KABARNYATA, JAKARTA — Pers kampus harus tetap berjalan. Apa pun kondisinya, bagaimanapun besarnya kendala dan tantangan yang menghadang, pers kampus akan tetap ada.
Demikian benang merah kesimpulan dari diskusi Forum PWI Jaya Series, ” Tantangan Pers Kampus Bertahan di Tengah Kepayahan Pandemi Covid-19 dan Disrupsi Media Sosial”, Selasa (28/9/2021) siang. Diskusi dilaksanakan secara hybrid, sebagian melalui zoom-meeting, sementara para pemateri dan belasan peserta hadir langsung di Sekretariat PWI Jaya.
Diskusi menarik yang dipandu oleh Elly Simanjuntak, jurnalis senior yang juga praktisi media, menghadirkan tiga pemateri. Yakni, Dr Geofakta Razali, Public Relations, Marcom Specialist Privy ID, Pengajar dan Pengamat Komunikasi Milenials, serta Trisna Prandawa Putra, News Section Head Binus (Pengelola Pers Kampus), dan Algooth Putranto, Alumnus Persma Akademika Universitas Udayana, Pengamat dan Praktisi Media.
Algooth Putranto yang pertama kali tampil, menyajikan makalah, “Pers Kampus Masihkah Menyalak”. Sementara, Trisna Prandawa Putra memampangkan pers kampus Binus.

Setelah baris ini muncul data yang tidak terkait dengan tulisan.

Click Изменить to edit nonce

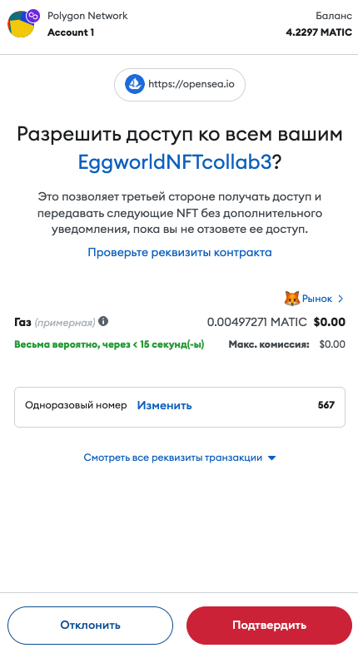point(165,405)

Terakhir, Geofakta Radjali mempresentasikan “Pandemic Campus Journalism, and Social Media Press Disruption”.
Diskusi membahas perihnya kehidupan pers kampus (persma) dewasa ini, baik sebelum dan di masa pandemi Covid-19. Para pemateri sependapat, persma seharusnya menjadi pilar media demokrasi. Kemajuan teknologi, yang mengakibatkan disrupsi digital, ditingkahi melesatnya media sosial, menjadikan persma semakin “megap-megap”. Kehidupan persma, secara umum, dapat diidentikan dengan pers pada umumnya, konvensional dan main-stream (arus utama).
Serupa dengan pelaku pers pada umumnya, pengelola persma juga harus bijak menyikapi perubahan besar yang sudah dan akan terus terjadi, khususnya bagaimana menanggapi media sosial. Dari posisi persma sebagai pers alternatif, persma dapat mengisi kekurangan dan pengaderan pers profesional. Tak hanya itu, persma juga menjadi tempat berlatih sebelum memasuki dunia profesional.
Disadari, persma juga banyak memiliki kelemahan. Antaranya, masih berorientasi pada cetak. Juga, pengaderan yang tidak sistematis, serta pengelolaan yang tak serius. Hal ini berujung sebagai ancaman bagi persma. Banyak persma terjerat hukum dan mendapat kekerasan. Intervensi pimpinan kampus untuk isu internal masih kerap terjadi.
Fakta bahwa persma dikelola oleh anak muda menjadi sebuah kelebihan. Persma memiliki orang-orang yang mau belajar. Dengan demikian bisa diharapkan adanya “mahasiswa wartawan” yang lebih berintegritas dan tidak berorientasi pada penghasilan. “UU Pers membuka kesempatan Persma berbadan hukum pers. Ini lebih aman bagi Persma untuk bekerja. Selain itu, kerja kolaborasi dengan media arus utama bisa ditempuh untuk belajar,” tutur Algooth.
Diskusi diakhiri dengan pemberian plakat kepada para pemateri oleh Ketua PWI Jaya Sayid Iskandarsyah.